I presume you read the bit where diogenes says that rT3 only lasts one hour in the blood. Hardly a long-term problem, then, is it? And, even if it does compete with T3 for cell receptors, it's not going to compete for long before it's converted into T2. So, how much of a problem is that? I honestly think that rT3 is a bit of a red herring, hyped up into a whale, by certain other sites that shall be nameless.
I can only tell what my own experience has been. ft3/rt3 ratio of 13 when on levo/cytomel 100/10. Switched to NDT 2 gr and ft3/rt3 ratio went to 24. ft4 well below range. ft3 rock bottom of range. And I feel so much better. So, I have reason to believe that there may be something to it.
I agree that rt3 clears quickly, but if you have a conversion problem, you are always making more. So the effects could be constant.
I have read many of your posts and you seem very reasonable. Please consider that the jury is till out...
And I agree, treatment, ahem, should I say self-treatment, would consist of addressing any reasons for poor conversion and then lowering t4 and raising t3. At least that part seems simple, lol.
Well, of course I consider that the jury is still out. It's still out on a whole lot of things, and we have to be constantly shifting our ideas as we learn new things.
But, there's no point in getting people all worried about rT3 when you don't have a solution for the them. I prefer to tell them to concentrate on their FT3, rather than fixating on the rT3.
You have to remember and consider your audience, when you post on here, and try not to confuse people with too much information, too soon. Someone comes on here, knowing nothing about thyroid - or, at least, we don't know how much she knows - and a head full of brain-fog, there's only just so much information she can absorb. In the beginning we have to keep it simple. The more complicated issues - like rT3 - can be discussed at a later date. That's only common sense, don't you think? One step at a time, that's my motto. Answering this question, it just needed a simple narrowing down of which tests where the most important tests at this point, to this particular person. It didn't require a philosophical debate on the subject of my short-comings as a responder.
And, now, I think we've hogged this poor lady's post for long enough. Remember, she gets notification every time someone posts on her thread, and I very much doubt that any of this discussion is of interest to her. Thank you.
WOW !!!! greygoose I'm hiring you as my TOP RATED #1 DR . No Dr ever takes the time out to explain as eloquently as you do greygoose . It's because they just DON'T KNOW ANYTHING ABOUT OUR THYROIDS AND HOW TO TREAT US AND OUR THYROIDS RIGHT . Thank You for sharing your knowledge with us .

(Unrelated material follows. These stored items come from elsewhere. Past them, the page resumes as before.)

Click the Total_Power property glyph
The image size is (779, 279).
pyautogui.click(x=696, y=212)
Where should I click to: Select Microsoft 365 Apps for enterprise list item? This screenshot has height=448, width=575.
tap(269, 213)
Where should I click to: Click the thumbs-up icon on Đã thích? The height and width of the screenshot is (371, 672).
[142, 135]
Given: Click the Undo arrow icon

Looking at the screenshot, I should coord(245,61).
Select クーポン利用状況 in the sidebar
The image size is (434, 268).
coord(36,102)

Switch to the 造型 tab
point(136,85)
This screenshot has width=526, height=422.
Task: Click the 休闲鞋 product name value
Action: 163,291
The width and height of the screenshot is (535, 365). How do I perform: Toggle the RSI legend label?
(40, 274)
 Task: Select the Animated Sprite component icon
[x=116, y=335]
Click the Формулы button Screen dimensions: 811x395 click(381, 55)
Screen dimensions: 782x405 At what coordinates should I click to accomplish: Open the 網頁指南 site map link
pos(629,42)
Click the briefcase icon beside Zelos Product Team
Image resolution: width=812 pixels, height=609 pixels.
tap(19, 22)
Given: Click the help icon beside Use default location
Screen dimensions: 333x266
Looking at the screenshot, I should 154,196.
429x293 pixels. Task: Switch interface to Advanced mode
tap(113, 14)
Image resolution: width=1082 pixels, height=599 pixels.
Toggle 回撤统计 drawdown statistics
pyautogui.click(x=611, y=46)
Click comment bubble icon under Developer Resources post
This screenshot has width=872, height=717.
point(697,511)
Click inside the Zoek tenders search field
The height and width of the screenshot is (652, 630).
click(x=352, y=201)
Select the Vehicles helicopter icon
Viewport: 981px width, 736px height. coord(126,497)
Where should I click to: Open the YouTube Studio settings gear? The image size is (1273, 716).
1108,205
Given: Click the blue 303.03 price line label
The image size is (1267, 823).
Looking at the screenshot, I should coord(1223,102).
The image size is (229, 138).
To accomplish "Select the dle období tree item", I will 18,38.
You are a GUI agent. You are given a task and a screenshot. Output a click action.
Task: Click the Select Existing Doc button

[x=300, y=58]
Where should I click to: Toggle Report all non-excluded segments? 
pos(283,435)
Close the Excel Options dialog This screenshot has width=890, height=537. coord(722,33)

As a general rule if I have these tests done where should I roughly be in the range (for example I know with TSH it should be 1.0 or less). I will either go to my doctor to get these tests or medicheck but just wondering about where I should be in the range levels? Tks
Well, it's really more about how you feel than where you are in the range. Yes, the TSH should be 1 or under, but we only say that because that's where most people find they feel best. The Frees should be at least over mid-range, but after that, it's a very individual thing, because we're all different. And, if you still don't feel well, then the level isn't high enough for you.